The move is framed as a hedge against tighter energy supplies. By increasing coal usage, authorities hope to conserve natural gas for essential services and cushion the system against potential shortfalls during the winter months. In recent months, gas markets have faced volatility, and utilities have been weighing the trade-offs between fuel types to keep electricity prices and reliability steadier for consumers.
Industry forecasts have underscored a challenging energy landscape for Europe, with the International Energy Agency predicting persistently higher gas prices into the next year. The agency’s outlook has suggested gas prices could average around 450 dollars per thousand cubic meters, a level that keeps gas relatively expensive in the near term for households and businesses across the United States and Canada as well as Europe.

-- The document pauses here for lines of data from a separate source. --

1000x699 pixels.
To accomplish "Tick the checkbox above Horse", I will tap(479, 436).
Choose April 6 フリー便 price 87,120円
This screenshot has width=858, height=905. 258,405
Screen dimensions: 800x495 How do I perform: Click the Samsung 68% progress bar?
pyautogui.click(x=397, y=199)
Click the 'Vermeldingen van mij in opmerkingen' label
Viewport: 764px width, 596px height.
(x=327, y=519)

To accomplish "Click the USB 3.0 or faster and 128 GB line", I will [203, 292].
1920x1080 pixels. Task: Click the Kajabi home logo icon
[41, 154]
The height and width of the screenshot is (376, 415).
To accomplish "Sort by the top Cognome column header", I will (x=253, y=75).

The outlook also hinges on supply developments beyond traditional pipelines. New liquefied natural gas terminals were slated to come online in 2025 and 2026, a development the market participants hoped would ease price pressure by providing alternative import routes. Analysts anticipated that LNG capacity additions could bring prices down toward the lower 400s per thousand cubic meters in the longer run, though the current environment remained well above pre-2021 averages. In mid-October, European spot prices surged past 600 dollars per thousand cubic meters, driven by concerns about LNG supply disruptions in the Asia-Pacific region and reduced wind generation across Europe.
Observers continue to question how long oil will retain its role as the world’s dominant energy source and how the global energy mix will re-balance as markets adjust to shifting supplies and evolving policy landscapes. The discussion extends beyond Europe, drawing attention from North American energy planners who watch international fuel dynamics to gauge how Canada and the United States might adapt infrastructure, pricing, and demand forecasts in the years ahead. The overarching concern remains how to balance reliability with affordability while pursuing climate and energy security goals in a volatile global market.